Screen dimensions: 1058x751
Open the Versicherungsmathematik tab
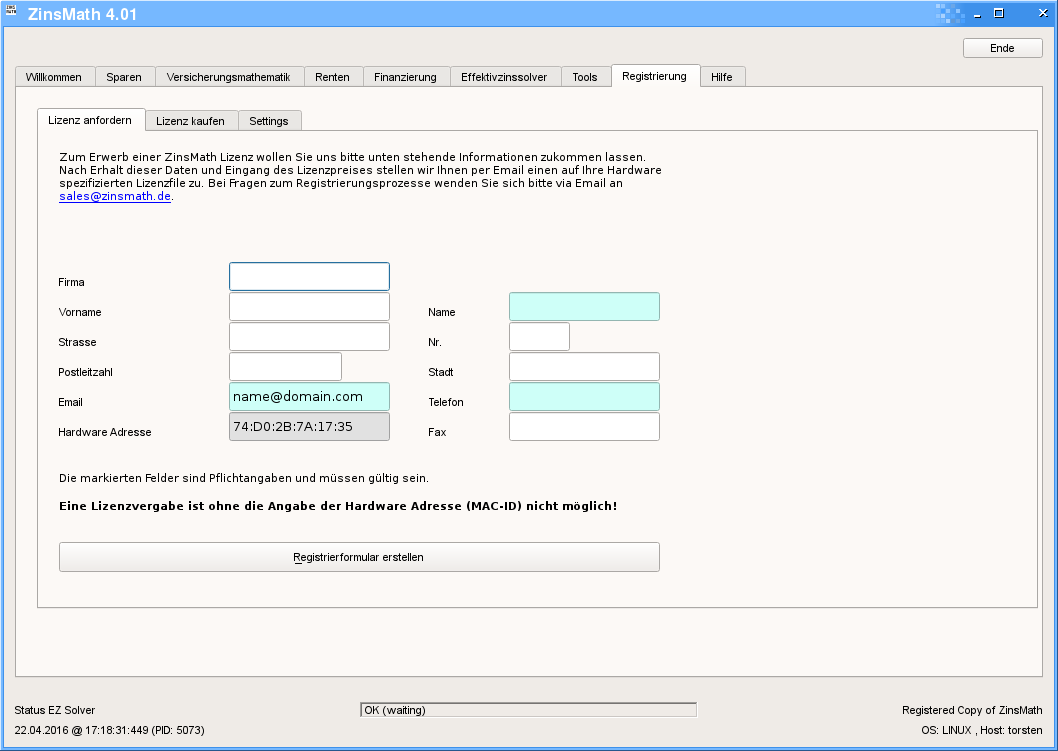[x=228, y=77]
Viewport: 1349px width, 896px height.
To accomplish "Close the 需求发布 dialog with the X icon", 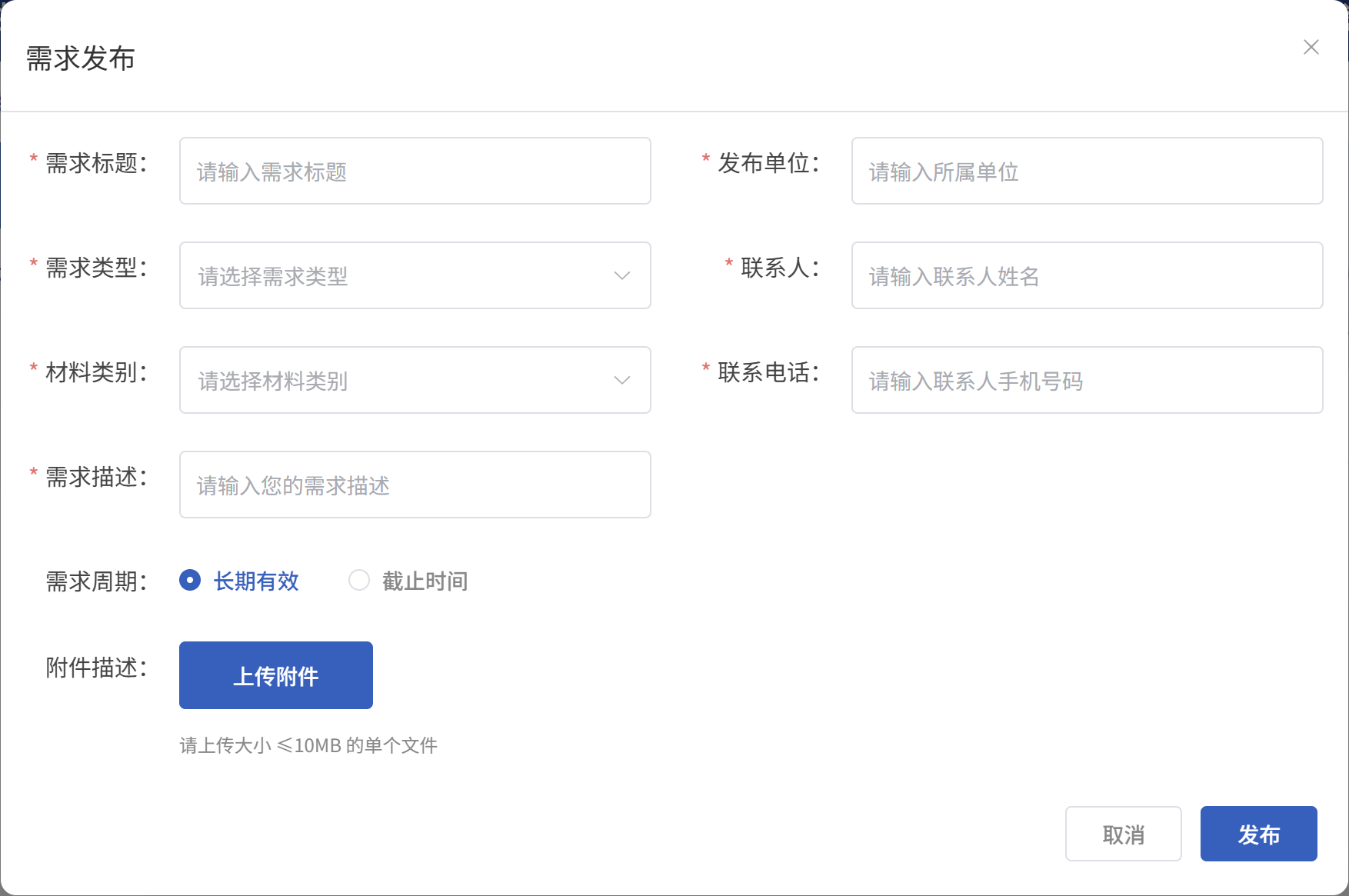I will point(1311,48).
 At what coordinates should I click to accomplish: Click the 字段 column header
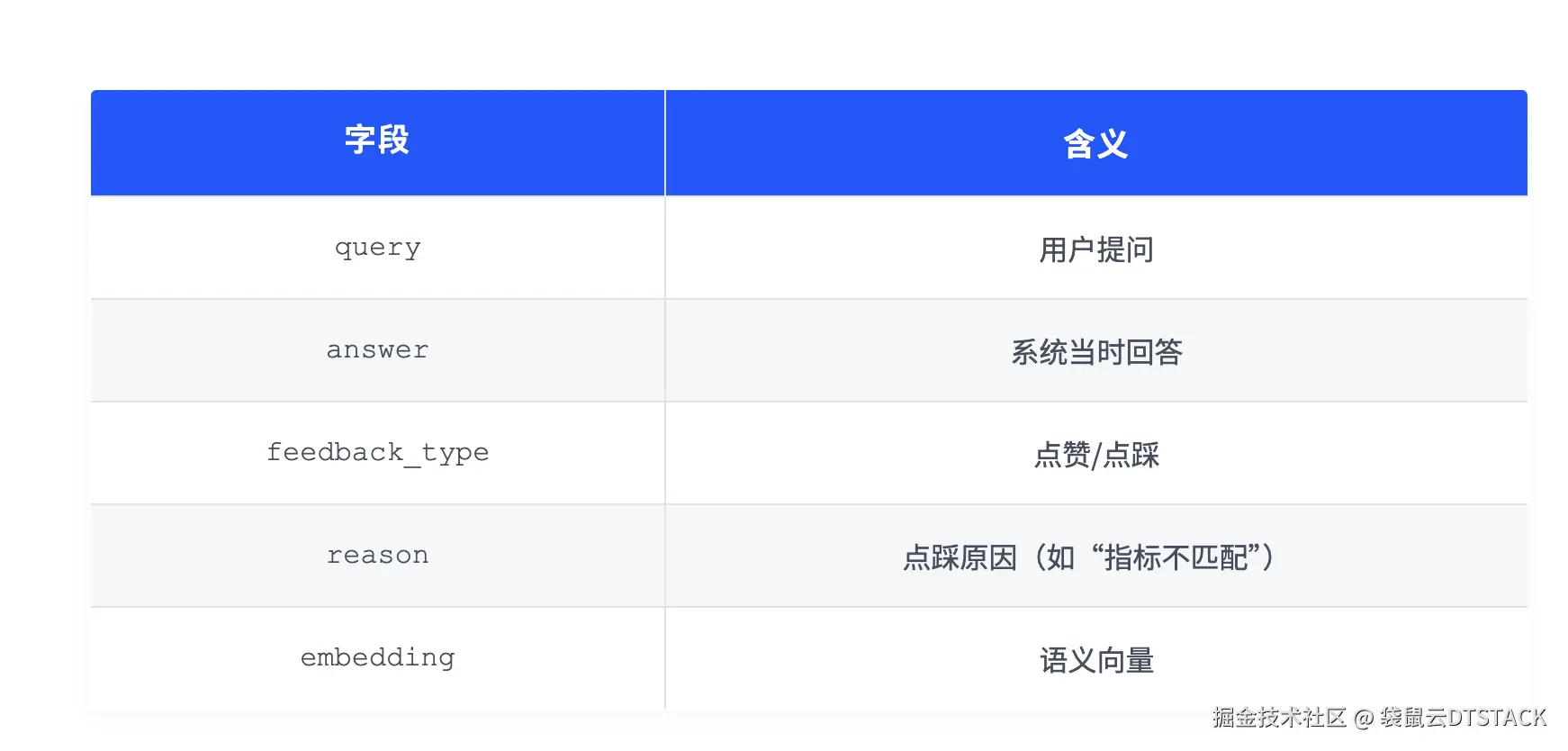click(377, 142)
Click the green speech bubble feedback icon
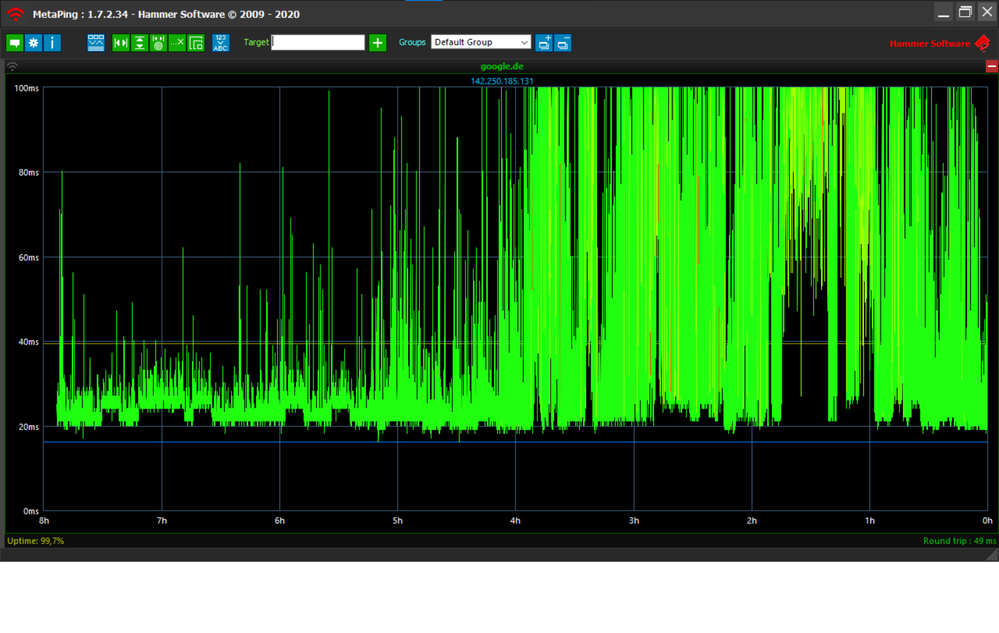 tap(14, 43)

BRIEF:
Return exactly the line containing "At what coordinates" and every line after it, up to and including the final line of the entries above. Pictures stay out.

RESULT OF THE EXERCISE:
 At what coordinates should I click to accomplish: Click the 字段 column header
click(377, 142)
Click the green speech bubble feedback icon
 tap(14, 43)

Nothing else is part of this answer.